We’ve been able to design for performance first and then work out whether it’s viable to make. Whereas if you go to large component manufacturers for your supply, you’re stuck with what they’re making for big manufacturers — that’s the reality. Just about everywhere else has almost given up making transducers; they’ve become system manufacturers.

ATC is the only truly, vertically-integrated loudspeaker company that’s left in Britain. We can still do everything, whereas KEF and Celestion have all gone offshore.

When it’s all said and done, the maths behind loudspeaker design has been firmly established for a very long time. What’s changed is the ability to make digital measurements. Before, you had to use a lot of intuition to interpret the results. Now you can see it just through taking measurements. 

All we’ve ever done is try to better engineer what’s already known. The only thing that was relatively new was the super-linear magnet. But it wasn’t patentable because it’d been used in the communications industry.

I stumbled across it by accident. I’d been looking at laminating poles to break up eddy currents and noticed a book on communication ceramics. Reading it I found someone had developed a material which was powdered iron with an oxide coating compressed into a ring — it had good magnetic permeability but high electrical resistance. Using it knocked the odd harmonic distortion down by 12-15dB. 

It’s only really useful if you’re using a short coil in a long gap. Most people go a long coil in a short gap because they’re cheaper to make, but there’s no question: if you’re looking for linearity, a short coil in a long gap is by far the best solution to the problem.

In the ’90s, the big PA companies were no longer driven by performance, but cost. Cheap components were readily available from various sources in the Far East. So it meant manufacturing high-spec drive units for the PA industry — how ATC started — was going to lead us nowhere, so we continued diversifying into home theatre.

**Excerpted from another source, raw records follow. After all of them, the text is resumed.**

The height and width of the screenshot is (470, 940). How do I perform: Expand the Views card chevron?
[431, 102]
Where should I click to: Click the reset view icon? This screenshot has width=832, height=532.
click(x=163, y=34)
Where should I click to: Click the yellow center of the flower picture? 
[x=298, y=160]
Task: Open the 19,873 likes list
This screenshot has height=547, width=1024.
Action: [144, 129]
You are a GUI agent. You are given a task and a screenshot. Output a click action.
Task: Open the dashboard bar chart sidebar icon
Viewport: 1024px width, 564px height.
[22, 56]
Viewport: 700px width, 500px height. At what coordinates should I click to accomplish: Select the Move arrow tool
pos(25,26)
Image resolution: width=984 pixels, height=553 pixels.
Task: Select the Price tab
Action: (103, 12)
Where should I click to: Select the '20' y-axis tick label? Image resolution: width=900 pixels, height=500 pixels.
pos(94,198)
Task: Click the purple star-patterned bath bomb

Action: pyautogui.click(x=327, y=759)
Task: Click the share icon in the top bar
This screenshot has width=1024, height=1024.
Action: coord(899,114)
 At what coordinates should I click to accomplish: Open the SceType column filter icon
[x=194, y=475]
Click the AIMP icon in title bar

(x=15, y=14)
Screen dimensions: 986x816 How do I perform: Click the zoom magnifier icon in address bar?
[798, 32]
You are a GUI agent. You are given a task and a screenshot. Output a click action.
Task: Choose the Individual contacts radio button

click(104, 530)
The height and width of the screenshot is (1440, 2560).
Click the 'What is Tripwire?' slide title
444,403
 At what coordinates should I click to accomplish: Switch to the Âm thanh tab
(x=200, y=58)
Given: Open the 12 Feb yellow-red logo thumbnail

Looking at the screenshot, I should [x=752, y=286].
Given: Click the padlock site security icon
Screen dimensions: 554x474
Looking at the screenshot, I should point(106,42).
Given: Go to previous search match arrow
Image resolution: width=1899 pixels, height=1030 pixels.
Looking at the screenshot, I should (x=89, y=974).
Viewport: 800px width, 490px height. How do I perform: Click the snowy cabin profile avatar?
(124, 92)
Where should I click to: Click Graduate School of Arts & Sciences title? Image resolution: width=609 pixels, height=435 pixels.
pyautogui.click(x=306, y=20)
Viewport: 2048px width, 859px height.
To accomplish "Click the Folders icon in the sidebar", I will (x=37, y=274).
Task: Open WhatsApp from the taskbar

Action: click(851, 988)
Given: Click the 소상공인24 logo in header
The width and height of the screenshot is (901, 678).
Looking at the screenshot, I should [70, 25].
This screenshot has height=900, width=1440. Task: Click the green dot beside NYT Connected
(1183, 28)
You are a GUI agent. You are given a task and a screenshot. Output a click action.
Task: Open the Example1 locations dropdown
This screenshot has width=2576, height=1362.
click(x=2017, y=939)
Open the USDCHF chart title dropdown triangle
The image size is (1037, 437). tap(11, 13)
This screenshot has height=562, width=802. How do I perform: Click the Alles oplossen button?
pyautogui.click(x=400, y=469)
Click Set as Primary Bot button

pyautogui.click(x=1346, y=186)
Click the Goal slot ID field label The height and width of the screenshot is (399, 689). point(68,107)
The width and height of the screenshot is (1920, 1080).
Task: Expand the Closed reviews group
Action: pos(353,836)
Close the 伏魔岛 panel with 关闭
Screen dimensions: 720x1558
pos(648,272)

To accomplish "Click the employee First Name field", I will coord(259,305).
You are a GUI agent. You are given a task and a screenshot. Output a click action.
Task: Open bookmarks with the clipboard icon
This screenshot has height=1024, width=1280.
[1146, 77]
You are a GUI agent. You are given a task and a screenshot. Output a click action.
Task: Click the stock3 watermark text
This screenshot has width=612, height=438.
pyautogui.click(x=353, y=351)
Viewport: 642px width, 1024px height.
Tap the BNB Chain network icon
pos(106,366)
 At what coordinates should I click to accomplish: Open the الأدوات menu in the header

Being in the business a long time, you make sure you never let the grass grow around your feet for too long. Since 2004, we’ve been doing large auditoria.

Disney Hall opened in 2004, with acoustics by a chap called Yasuhisa Toyota of Nagata Acoustics. The sound reinforcement comprised large line arrays, which were not really appropriate for a high performance auditorium. It was brought to a head when pianist Keith Jarrett said in an L.A. Times article it was the worst auditorium he’d ever performed in and wouldn’t come back!

It’s not a good idea to use line arrays when listening to music performed onstage in an auditorium because of the psychological disconnect between your visual experience and the source of the sound. The distortion and directionality alone will drag your attention to it, because its pattern is entirely different to the pattern you’re hearing from the stage.

Although an auditorium is a large, reverberant space, the RT is usually well controlled from about 50Hz to 2-3kHz. As a consequence, you can treat it like you would a recording studio control room.

A friend of mine did all the recording at Disney Hall and dragged me in. We happened to have SCM150 monitors on hand because Pink Floyd had been launching the SACD version of Dark Side of the Moon all over The States using five SCM150s and two subs. 

We did a trial run where we simply mounted 150s on top of one another either side of the stage. They ran it for four months and the criticism disappeared, so they gave us a contract to build a system for the auditorium. 

Frank Gehry and Nagata Acoustics took us on the next project, which was a new auditorium for The New World Symphony in Miami. We also got the Bing Concert Hall at Stanford University, and are just about to finish the new auditorium for the Shanghai Symphony Orchestra. All as a consequence of being at the right place at the right time.

2014 marks the 40th anniversary of ATC speakers. Head designer and owner, Billy Woodman, was first interviewed in Issue 1 of AudioTechnology. In that time, ATC has come full circle, from public address, to studio monitors, into hi-fi, and recently has returned to its public address roots.